Bolt realtime

Live Notifications Not Working in Bolt App

Your Bolt.new application has a notification system that stores notifications in the database, but users only see them after refreshing the page. The notification bell or badge doesn't update in real-time, so users miss time-sensitive alerts like new orders, messages, or system warnings.

Live notifications are essential for any interactive application. When a user receives a new message, a buyer places an order, or a system event requires attention, the user needs to know immediately without manually checking. A notification system that requires page refreshes defeats its entire purpose.

Bolt typically generates the notification storage and display components but misses the real-time delivery mechanism. The notifications exist in the database but the frontend has no way to know about new ones until it re-fetches the list.

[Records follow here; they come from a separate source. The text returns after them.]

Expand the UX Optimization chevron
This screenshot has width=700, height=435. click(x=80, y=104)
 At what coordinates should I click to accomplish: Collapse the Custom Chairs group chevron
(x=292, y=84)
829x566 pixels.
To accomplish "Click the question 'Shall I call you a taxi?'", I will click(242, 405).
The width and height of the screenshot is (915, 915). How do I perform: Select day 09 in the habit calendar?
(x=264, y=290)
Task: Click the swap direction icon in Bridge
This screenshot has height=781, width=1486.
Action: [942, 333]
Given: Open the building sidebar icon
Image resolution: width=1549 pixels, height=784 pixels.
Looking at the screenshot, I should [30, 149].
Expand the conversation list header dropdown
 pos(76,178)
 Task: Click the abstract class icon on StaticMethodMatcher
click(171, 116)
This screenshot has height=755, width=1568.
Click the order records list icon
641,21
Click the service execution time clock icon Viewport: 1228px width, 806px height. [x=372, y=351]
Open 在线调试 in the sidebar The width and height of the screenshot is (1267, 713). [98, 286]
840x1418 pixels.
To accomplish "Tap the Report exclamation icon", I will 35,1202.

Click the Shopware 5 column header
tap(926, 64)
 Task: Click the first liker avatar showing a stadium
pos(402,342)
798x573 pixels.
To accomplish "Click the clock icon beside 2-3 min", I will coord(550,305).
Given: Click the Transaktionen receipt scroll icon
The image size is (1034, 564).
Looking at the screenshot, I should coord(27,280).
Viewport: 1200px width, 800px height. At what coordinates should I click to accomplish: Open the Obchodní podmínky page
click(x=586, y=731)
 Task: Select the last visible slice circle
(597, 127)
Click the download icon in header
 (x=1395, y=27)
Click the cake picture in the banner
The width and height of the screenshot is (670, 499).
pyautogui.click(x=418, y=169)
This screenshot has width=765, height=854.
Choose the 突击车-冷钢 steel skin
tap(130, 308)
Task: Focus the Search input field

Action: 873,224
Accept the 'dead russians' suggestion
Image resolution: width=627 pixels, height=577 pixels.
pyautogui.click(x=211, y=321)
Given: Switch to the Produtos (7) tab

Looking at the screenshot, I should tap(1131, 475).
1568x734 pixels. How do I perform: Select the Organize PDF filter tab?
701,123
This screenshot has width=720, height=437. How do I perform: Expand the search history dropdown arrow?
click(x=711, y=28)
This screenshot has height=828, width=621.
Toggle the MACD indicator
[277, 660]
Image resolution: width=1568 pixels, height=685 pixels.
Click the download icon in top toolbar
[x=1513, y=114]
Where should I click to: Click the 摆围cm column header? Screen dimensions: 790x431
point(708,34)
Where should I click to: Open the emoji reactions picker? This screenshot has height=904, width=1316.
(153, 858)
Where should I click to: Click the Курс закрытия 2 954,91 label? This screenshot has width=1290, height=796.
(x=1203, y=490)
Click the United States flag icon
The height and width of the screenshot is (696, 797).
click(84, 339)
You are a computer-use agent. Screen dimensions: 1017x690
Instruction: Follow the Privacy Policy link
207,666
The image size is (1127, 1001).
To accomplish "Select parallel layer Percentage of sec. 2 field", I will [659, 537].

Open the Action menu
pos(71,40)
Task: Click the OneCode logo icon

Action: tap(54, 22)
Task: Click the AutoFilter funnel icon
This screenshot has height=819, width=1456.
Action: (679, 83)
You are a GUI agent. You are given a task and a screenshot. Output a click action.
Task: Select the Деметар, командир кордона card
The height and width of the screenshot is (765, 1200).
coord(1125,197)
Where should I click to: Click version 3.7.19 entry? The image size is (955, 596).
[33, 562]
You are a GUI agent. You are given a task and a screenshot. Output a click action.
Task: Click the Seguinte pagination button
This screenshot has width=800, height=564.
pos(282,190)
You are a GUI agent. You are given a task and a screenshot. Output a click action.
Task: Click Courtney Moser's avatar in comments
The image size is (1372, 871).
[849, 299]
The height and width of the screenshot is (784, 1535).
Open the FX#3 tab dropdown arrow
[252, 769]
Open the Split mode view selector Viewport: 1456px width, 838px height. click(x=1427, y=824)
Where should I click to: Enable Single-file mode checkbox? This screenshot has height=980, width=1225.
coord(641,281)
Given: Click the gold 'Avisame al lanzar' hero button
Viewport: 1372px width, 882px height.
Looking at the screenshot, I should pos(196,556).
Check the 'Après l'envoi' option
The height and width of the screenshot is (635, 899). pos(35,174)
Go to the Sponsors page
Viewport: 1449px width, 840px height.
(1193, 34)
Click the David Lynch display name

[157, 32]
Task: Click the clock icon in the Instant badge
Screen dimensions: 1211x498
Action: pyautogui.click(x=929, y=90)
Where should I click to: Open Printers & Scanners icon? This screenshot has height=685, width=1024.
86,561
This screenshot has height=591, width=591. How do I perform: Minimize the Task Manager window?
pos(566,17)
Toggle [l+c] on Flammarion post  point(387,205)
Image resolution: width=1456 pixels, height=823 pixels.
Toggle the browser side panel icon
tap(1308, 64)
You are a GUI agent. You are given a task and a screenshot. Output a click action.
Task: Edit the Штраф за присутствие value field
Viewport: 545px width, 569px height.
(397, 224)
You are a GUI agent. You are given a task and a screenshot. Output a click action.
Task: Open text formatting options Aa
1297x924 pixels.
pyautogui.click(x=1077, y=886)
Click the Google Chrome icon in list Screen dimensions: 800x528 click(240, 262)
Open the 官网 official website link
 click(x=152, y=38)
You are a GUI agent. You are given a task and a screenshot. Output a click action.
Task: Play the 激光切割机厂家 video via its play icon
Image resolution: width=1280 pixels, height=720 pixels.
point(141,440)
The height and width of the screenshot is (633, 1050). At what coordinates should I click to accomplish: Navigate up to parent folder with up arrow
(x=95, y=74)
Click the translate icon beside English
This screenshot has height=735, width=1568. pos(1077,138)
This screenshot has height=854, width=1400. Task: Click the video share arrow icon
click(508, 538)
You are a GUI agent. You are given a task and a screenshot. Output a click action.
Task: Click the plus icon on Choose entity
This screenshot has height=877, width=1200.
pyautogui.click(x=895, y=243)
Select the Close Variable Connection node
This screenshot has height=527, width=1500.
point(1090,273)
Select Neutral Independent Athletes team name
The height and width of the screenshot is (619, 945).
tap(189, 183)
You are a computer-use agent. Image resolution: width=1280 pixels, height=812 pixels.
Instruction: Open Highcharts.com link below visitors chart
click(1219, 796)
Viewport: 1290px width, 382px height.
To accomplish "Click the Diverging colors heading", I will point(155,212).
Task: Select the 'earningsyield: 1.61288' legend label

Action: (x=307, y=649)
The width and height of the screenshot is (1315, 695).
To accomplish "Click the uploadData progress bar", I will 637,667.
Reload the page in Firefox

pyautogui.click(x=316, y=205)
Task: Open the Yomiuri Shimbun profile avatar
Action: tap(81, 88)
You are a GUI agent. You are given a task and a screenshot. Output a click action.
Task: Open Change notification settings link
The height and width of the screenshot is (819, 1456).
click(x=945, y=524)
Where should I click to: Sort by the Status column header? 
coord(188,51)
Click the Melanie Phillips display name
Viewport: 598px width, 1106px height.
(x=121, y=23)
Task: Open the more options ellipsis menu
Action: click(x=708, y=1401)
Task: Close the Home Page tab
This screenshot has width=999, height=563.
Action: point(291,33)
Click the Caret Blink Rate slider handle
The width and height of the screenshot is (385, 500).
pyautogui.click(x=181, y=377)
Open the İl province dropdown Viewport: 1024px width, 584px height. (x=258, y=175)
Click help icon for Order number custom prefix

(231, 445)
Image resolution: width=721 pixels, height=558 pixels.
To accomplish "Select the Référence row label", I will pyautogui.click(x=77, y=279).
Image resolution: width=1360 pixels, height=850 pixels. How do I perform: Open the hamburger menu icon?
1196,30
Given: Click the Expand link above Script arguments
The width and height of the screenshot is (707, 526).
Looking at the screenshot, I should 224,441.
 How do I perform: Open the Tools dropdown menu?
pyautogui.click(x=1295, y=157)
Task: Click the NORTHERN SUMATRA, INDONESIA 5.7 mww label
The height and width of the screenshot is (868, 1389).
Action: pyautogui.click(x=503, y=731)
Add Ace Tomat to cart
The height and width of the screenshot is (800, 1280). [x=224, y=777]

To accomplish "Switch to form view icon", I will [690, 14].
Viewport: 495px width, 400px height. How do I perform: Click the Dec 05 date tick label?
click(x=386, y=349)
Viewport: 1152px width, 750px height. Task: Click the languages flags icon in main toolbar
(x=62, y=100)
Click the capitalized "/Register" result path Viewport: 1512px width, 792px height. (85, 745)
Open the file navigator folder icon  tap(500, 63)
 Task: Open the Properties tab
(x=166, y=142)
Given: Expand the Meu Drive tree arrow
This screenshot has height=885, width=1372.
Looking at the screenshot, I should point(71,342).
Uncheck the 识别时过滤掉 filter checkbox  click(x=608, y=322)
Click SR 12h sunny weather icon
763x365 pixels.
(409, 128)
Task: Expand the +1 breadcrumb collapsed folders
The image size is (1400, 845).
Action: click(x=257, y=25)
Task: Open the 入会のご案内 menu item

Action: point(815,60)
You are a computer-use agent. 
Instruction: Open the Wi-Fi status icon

Error Messages You Might See

Realtime subscription error: table not in publication TypeError: Cannot read property 'length' of undefined (notification list) Channel subscription timeout Error: notification_changes channel already exists
Realtime subscription error: table not in publicationTypeError: Cannot read property 'length' of undefined (notification list)Channel subscription timeoutError: notification_changes channel already exists

Common Causes

  • Polling not implemented — No mechanism to periodically check for new notifications or receive them in real-time
  • Supabase Realtime subscription missing — Notifications are stored in a table but there's no subscription listening for new inserts
  • Notification count not updating — The badge shows the count from initial page load and never recalculates when new notifications arrive
  • Global state not connected — The notification listener runs in one component but the badge count is managed in a separate component without shared state
  • User filter not applied — The Realtime subscription listens for all notifications instead of filtering for the current user's notifications

How to Fix It

  1. Create a notification provider — Build a React context that wraps your app and manages notification state globally, so all components can access the notification count and list
  2. Subscribe to user-specific notifications — Add a Realtime subscription filtered to the current user: supabase.channel('notifications').on('postgres_changes', { event: 'INSERT', schema: 'public', table: 'notifications', filter: `user_id=eq.${userId}` }, handleNewNotification).subscribe()
  3. Update badge count reactively — When a new notification arrives, increment the unread count: setUnreadCount(prev => prev + 1) and add the notification to the list
  4. Show toast for important notifications — Display a temporary toast notification for high-priority items using a library like react-hot-toast or sonner
  5. Mark as read on view — When the user opens the notification panel, mark visible notifications as read: await supabase.from('notifications').update({ read: true }).eq('user_id', userId).eq('read', false)

Real developers can help you.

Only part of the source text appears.